The Society for Conservation Biology was founded in 1985. Our stated mission was and still is “To advance the science and practice of conserving Earth’s biological diversity.” From the outset, society founders recognized the multidisciplinary nature of solving conservation problems.
Alongside the growth of SCB, the international community recognized the impending biodiversity crisis, leading to, e.g., the Convention for Biological Diversity and the Millennium Ecosystem Assessment. By the early 2000s nature conservation in general began to focus on ecosystem services, i.e., the protection of biodiversity as a means to deliver goods and services to humans. Concepts such as ecosystem services, “natural capital”, and “nature’s contributions to people” are now central to the discipline of conservation biology as well as nature conservation at large. The widely-hailed Dasgupta Review is the latest example focusing on the economics of biodiversity.

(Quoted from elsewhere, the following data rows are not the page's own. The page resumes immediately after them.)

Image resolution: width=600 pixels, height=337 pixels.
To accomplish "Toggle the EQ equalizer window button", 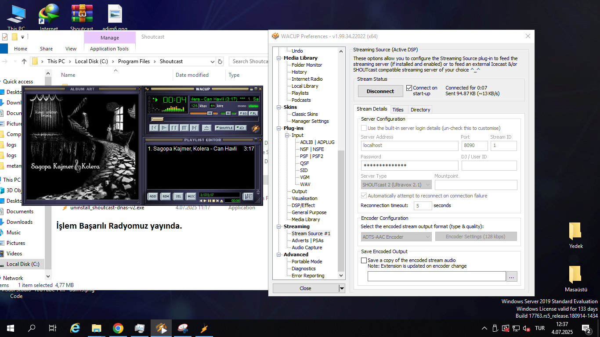I will pyautogui.click(x=243, y=113).
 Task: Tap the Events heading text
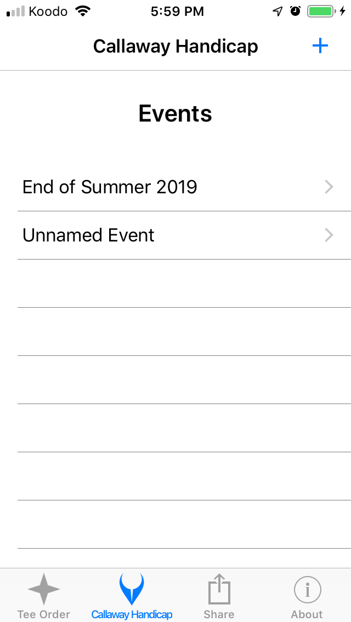tap(175, 113)
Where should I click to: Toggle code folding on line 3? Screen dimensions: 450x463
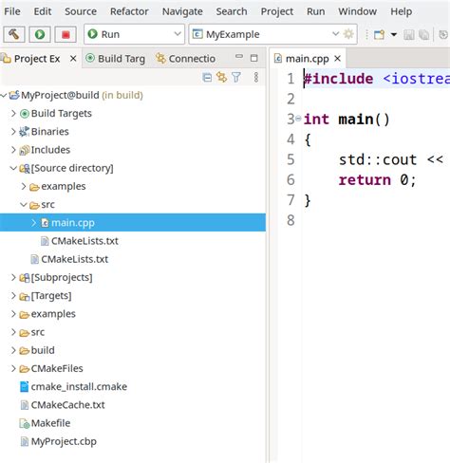point(298,119)
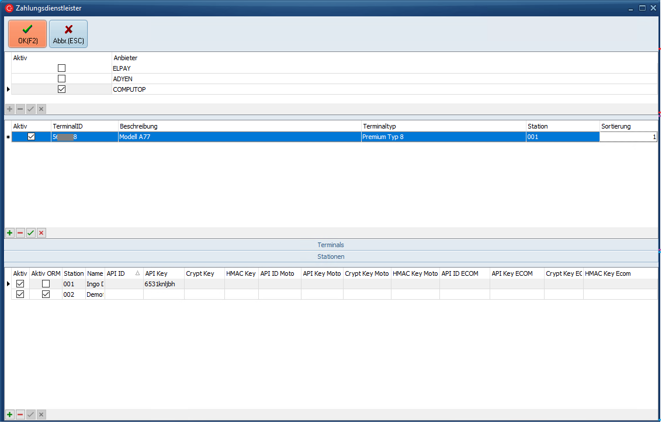The height and width of the screenshot is (423, 662).
Task: Click the grey plus icon below the Anbieter list
Action: [9, 109]
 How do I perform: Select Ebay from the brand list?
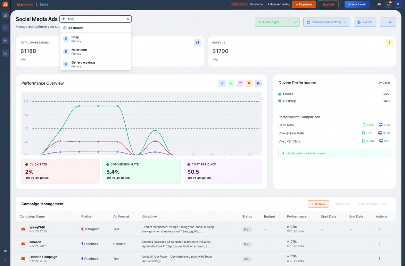point(75,39)
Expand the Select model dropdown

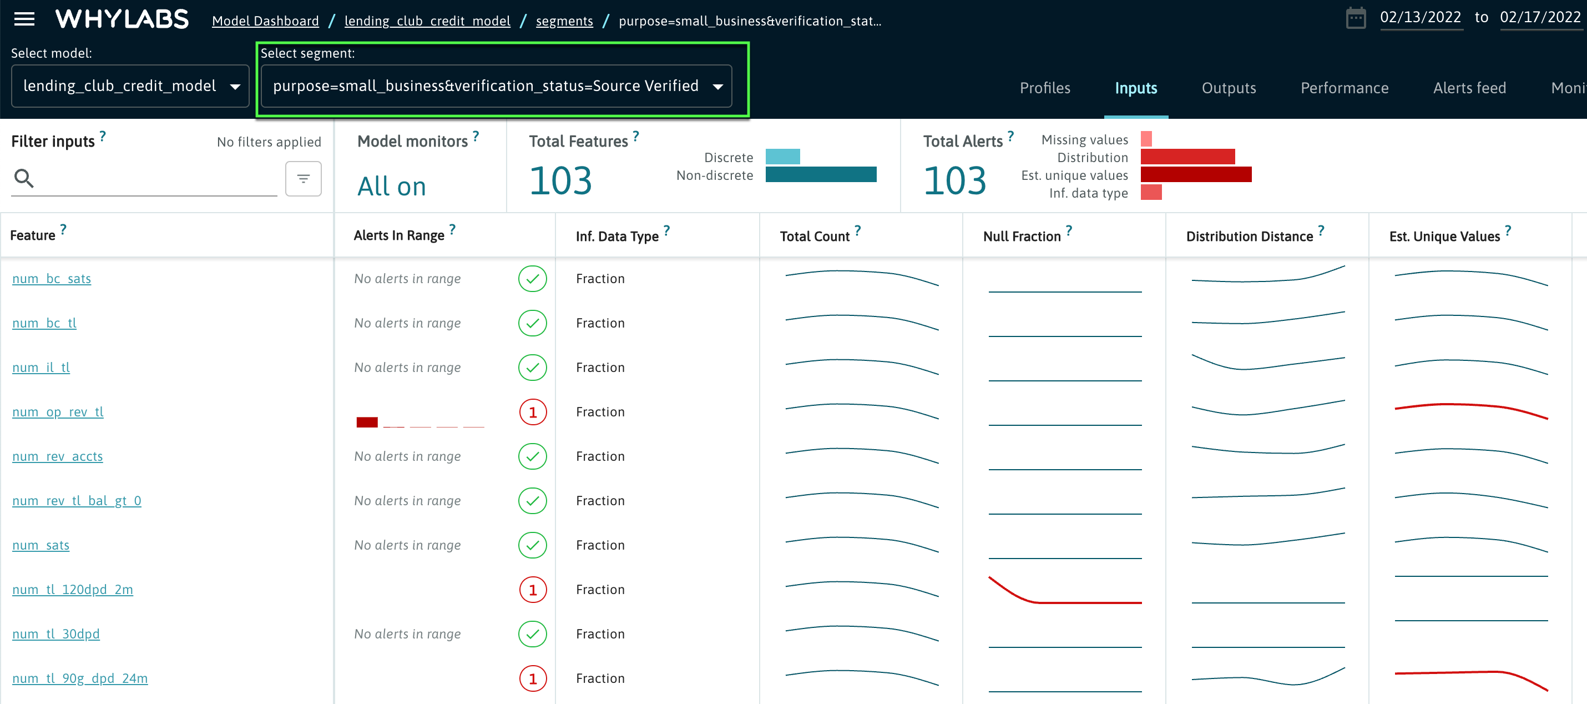pyautogui.click(x=130, y=86)
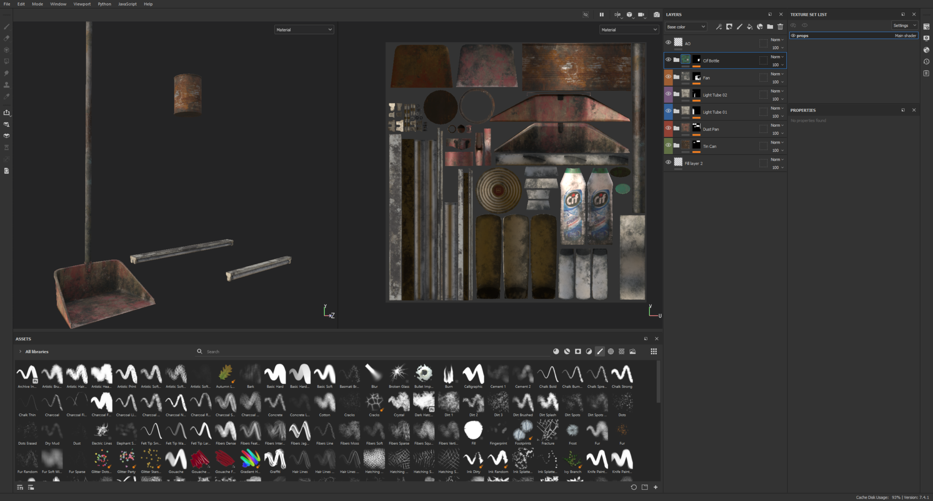This screenshot has width=933, height=501.
Task: Expand the All libraries tree in Assets
Action: [21, 351]
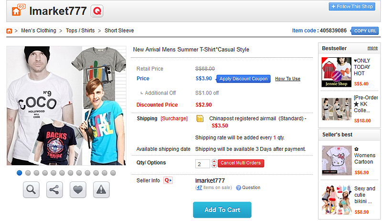This screenshot has height=221, width=382.
Task: Add item to wishlist with heart icon
Action: pyautogui.click(x=78, y=189)
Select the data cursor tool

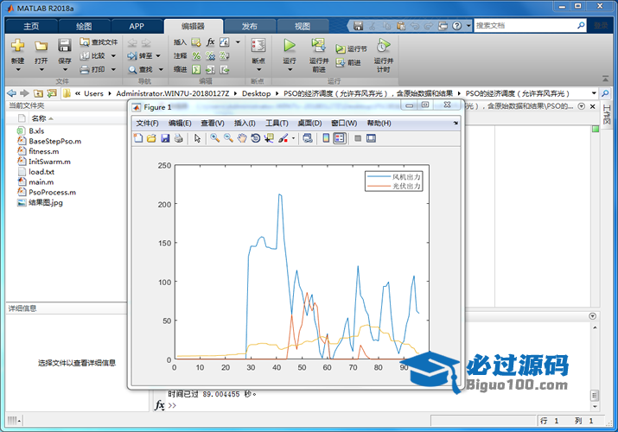(x=269, y=138)
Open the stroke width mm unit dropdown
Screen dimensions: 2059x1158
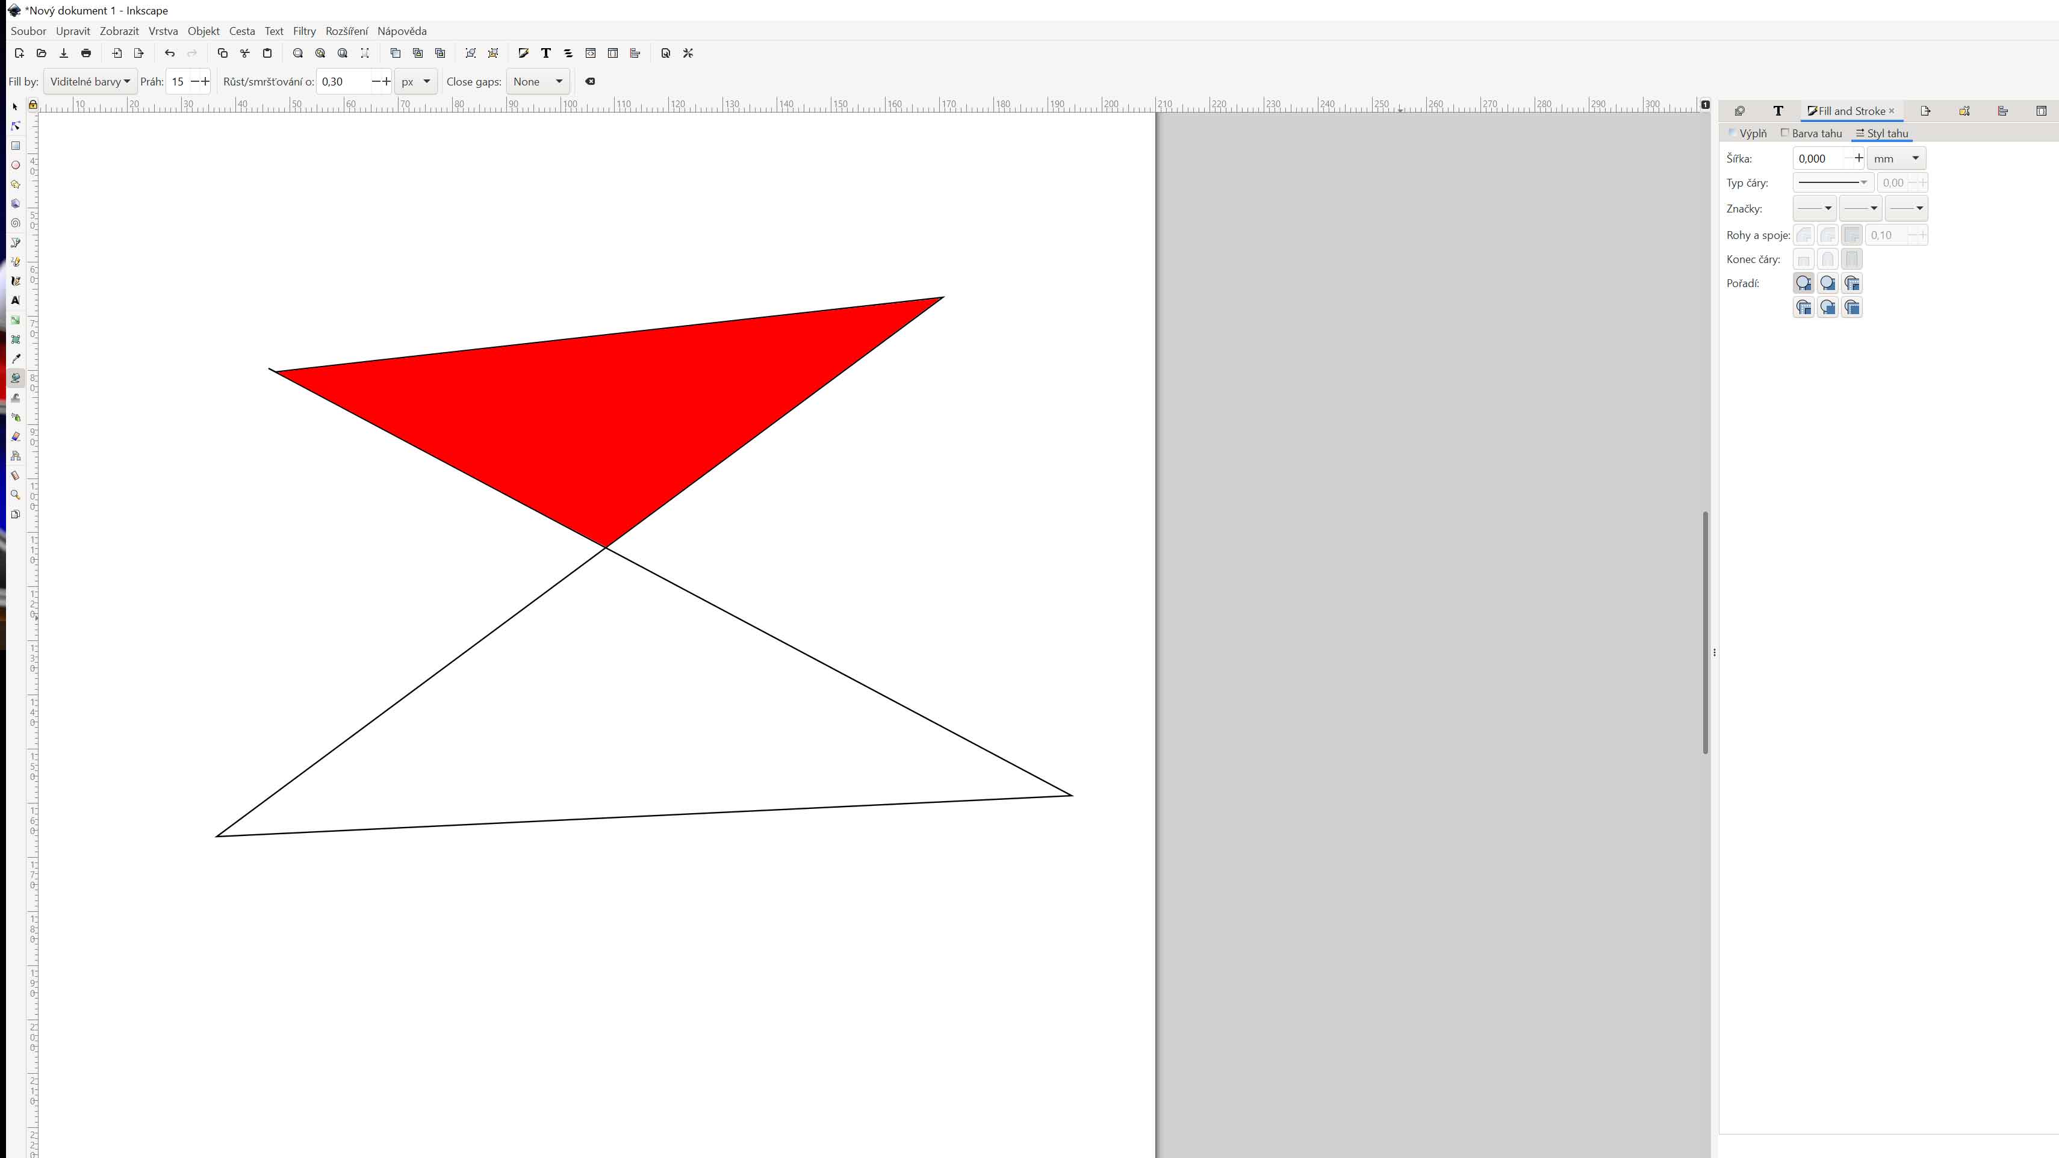[x=1896, y=158]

For many, however, such utilitarian values are incommensurable with the values inherent in both cultural and biological diversity. Whereas cultural diversity values have rightly gained much attention in conservation in recent years (although obviously not enough), ecological values appear to be increasingly marginalized. For example, the ecocentric values that were, and still are, central normative postulates of SCB seem to be at odds with much of mainstream conservation.
How can SCB chart a course forward through a conservation landscape that is increasingly utilitarian? On one hand our normative postulates collide with mainstream approaches. On the other hand we are part of the broader neoliberal lifestyle, and we are increasingly implicated as “fines and fences” or “colonial conservationists” or even “green liars”. How can we balance social and ecological values and justice in the post 2020 conservation world - how much “good life” is too much for individual people or the collective human enterprise if we wish there to be good lives for the remainder of Earth’s biodiversity?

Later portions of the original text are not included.